To exercise these rights, contact your Employer first. If your Employer does not respond within 30 days, you may contact Westryx directly at privacy@westryx.com.

Westryx is designed to support compliance with:

• General Data Protection Regulation (GDPR) — EU/EEA
• UK GDPR and the Data Protection Act 2018
• California Consumer Privacy Act (CCPA) and CPRA
• Electronic Communications Privacy Act (ECPA) — United States
• Personal Information Protection and Electronic Documents Act (PIPEDA) — Canada
• Applicable workplace monitoring laws in other jurisdictions

Employers are solely responsible for compliance in the jurisdictions where their employees are located. Westryx does not provide legal advice.

Data is stored on Google Cloud infrastructure, which may involve transfers to servers outside the EEA. For Employers subject to GDPR, Westryx relies on Google Cloud's Standard Contractual Clauses as the legal transfer mechanism. Employers may request a Data Processing Agreement (DPA) at privacy@westryx.com.

Activity logs are retained for the duration of the Employer's active subscription. Upon cancellation or written request, all data is permanently deleted within 30 days. Westryx recommends a maximum retention period of 90 days for conversation snippet data to support GDPR data minimization obligations.
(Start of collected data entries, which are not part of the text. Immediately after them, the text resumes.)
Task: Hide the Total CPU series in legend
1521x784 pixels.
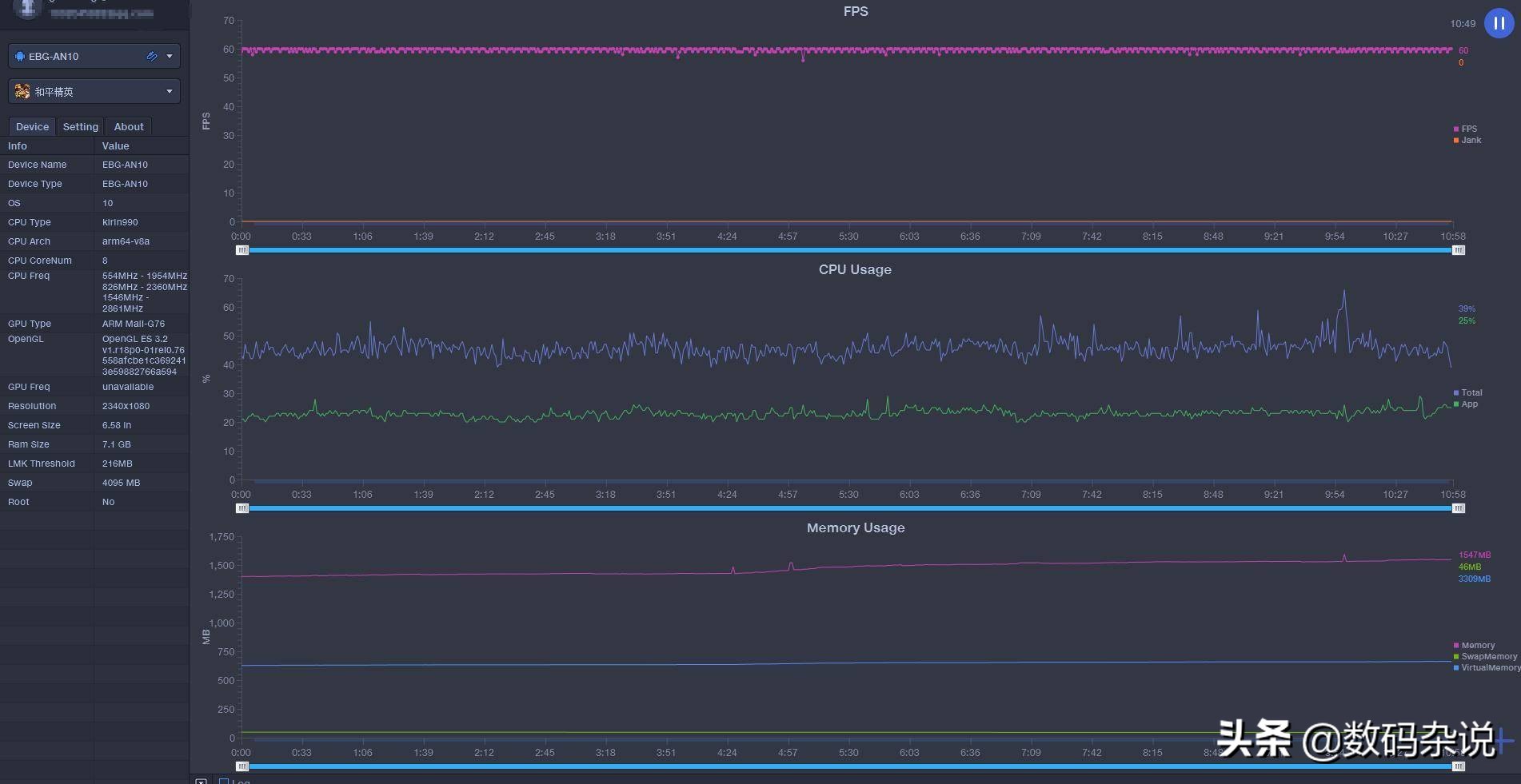Action: pyautogui.click(x=1471, y=392)
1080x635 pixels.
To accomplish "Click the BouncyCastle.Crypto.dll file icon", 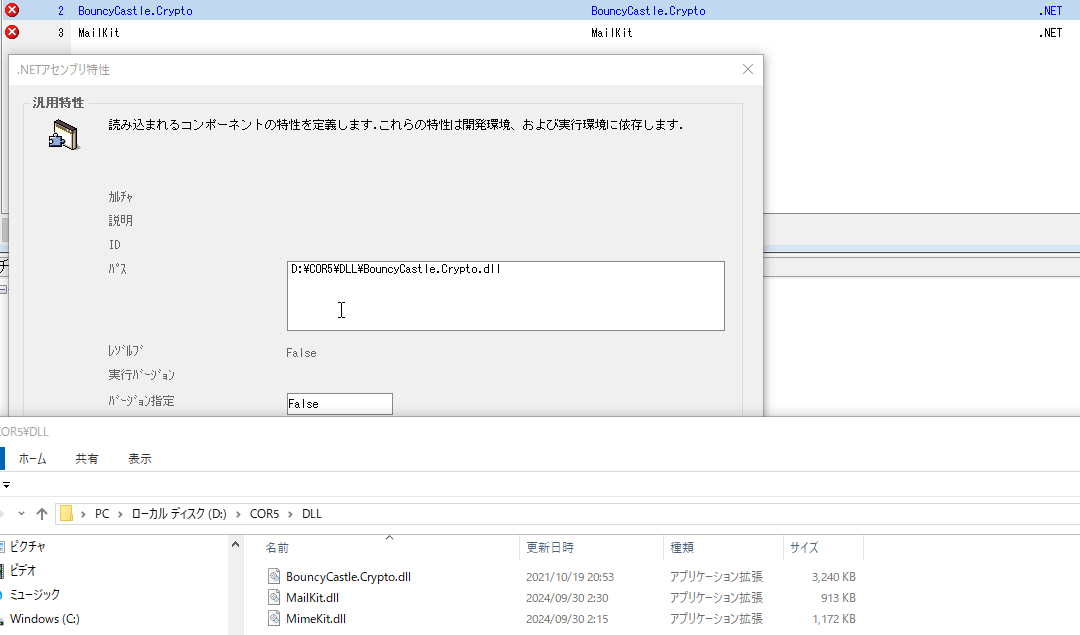I will [x=275, y=577].
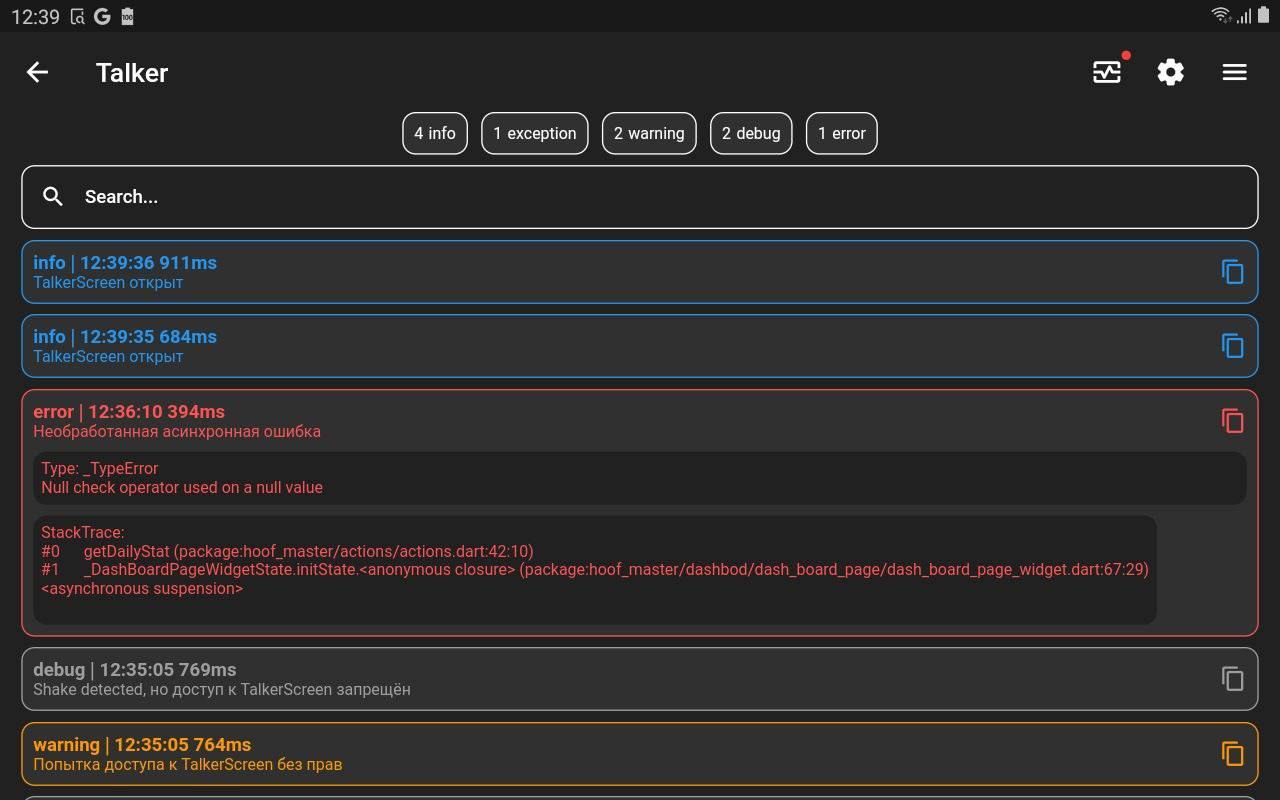Screen dimensions: 1280x800
Task: Copy the 12:39:35 info log entry
Action: 1232,346
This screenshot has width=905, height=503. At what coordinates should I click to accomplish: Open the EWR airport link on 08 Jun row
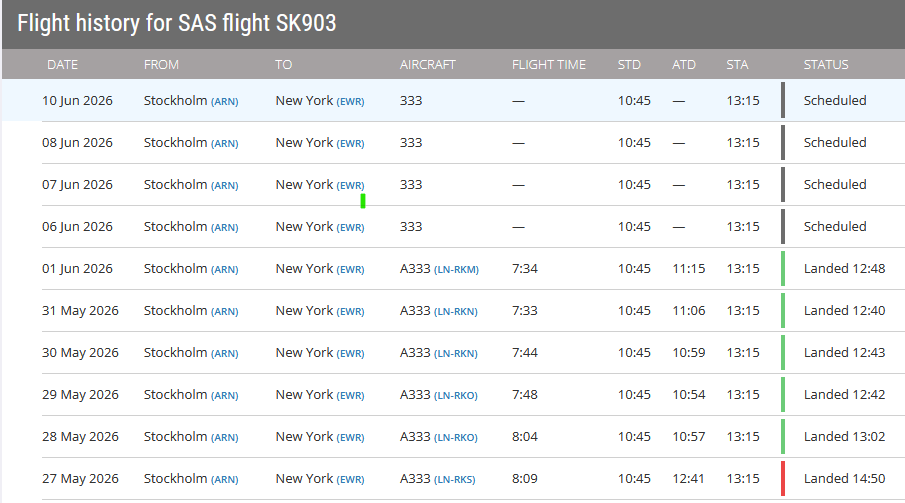pyautogui.click(x=350, y=144)
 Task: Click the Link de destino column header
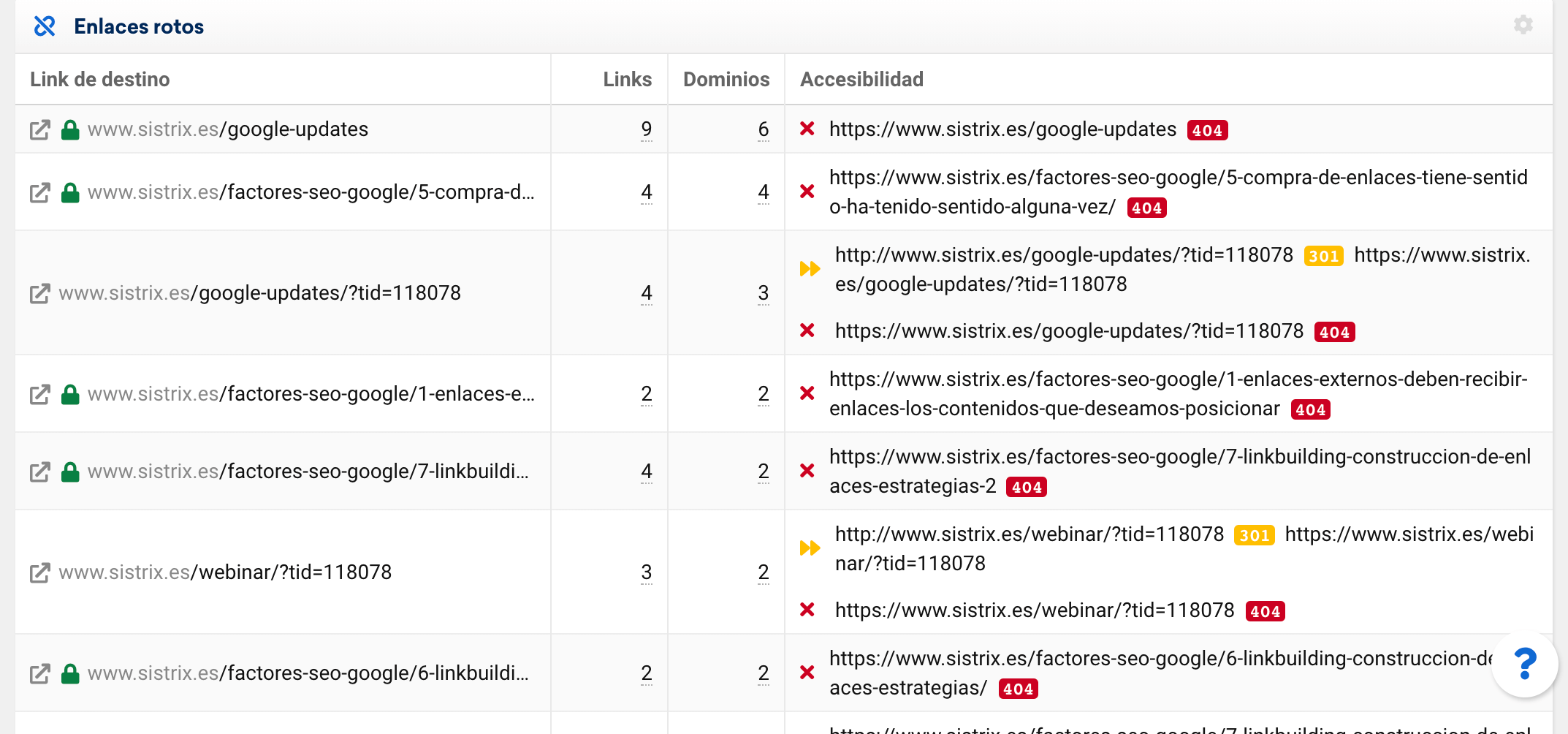coord(100,79)
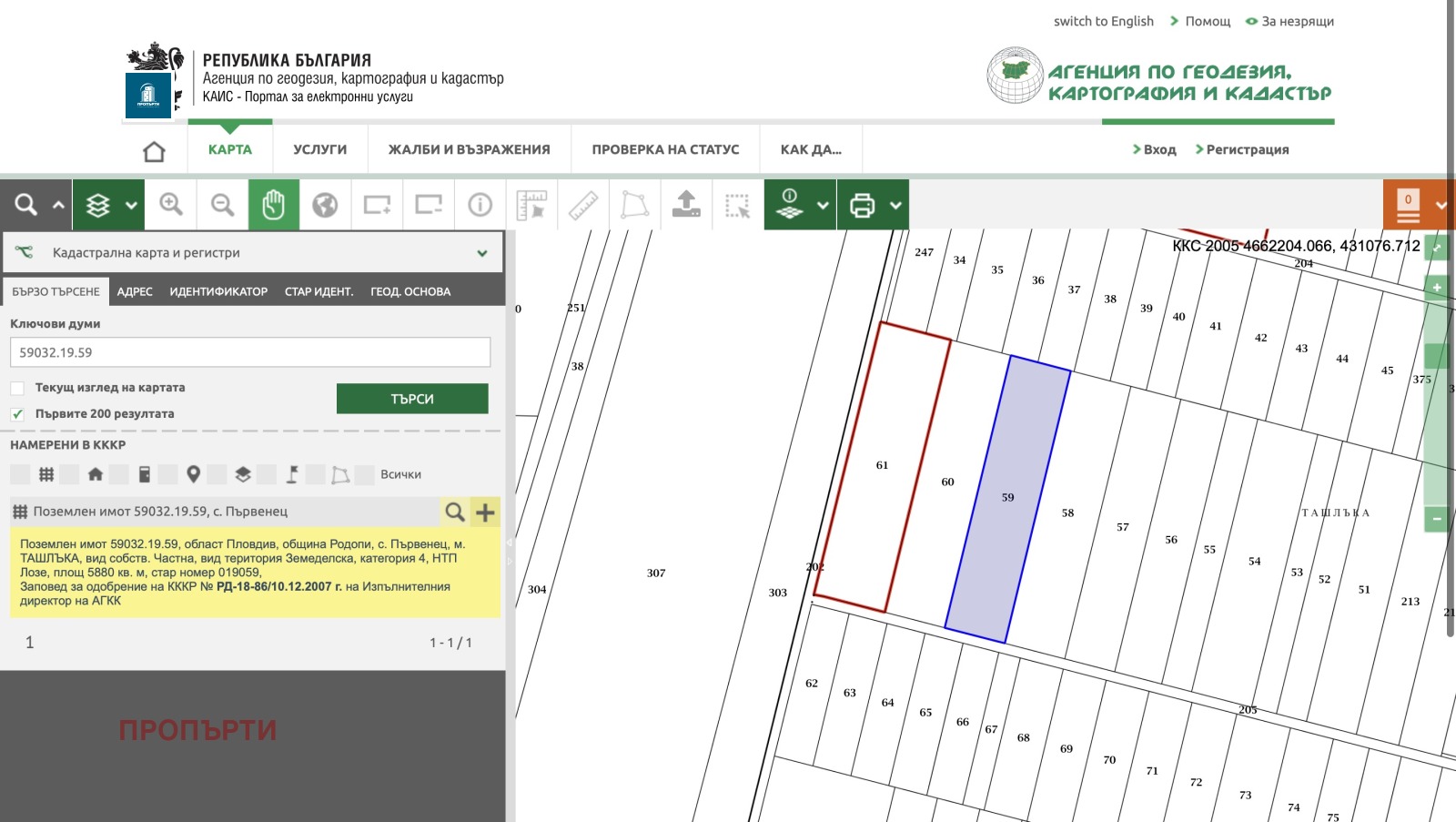Click the zoom in magnifier tool
The image size is (1456, 822).
pos(171,205)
In the event of a data breach affecting employee data, Westryx will:

• Notify affected Employers within 72 hours of becoming aware of the breach, in compliance with GDPR Article 33
• Provide details of the nature of the breach, categories of data affected, likely consequences, and measures taken
• Cooperate fully with Employers to fulfill their own notification obligations to employees and regulators

Employers are responsible for notifying their affected employees and relevant supervisory authorities as required by applicable law in their jurisdiction.

Westryx is not intended for use in environments where individuals under 18 years of age are monitored. We do not knowingly collect information from minors.

Material changes to this policy will be communicated to Employer administrators via email and dashboard notification at least 30 days before taking effect. Continued use of Westryx after the effective date constitutes acceptance of the updated policy.

For privacy questions, Data Processing Agreements, or to report a concern:

• Email: privacy@westryx.com
• Website: westryx.com

For urgent concerns or to report suspected non-consensual monitoring, we will respond within 72 hours.

By activating a Westryx account and deploying the extension, the Employer confirms they have read this Privacy Policy, accept these terms, and will fulfill all Section 2 obligations — including employee notification and obtaining required consents — before monitoring begins.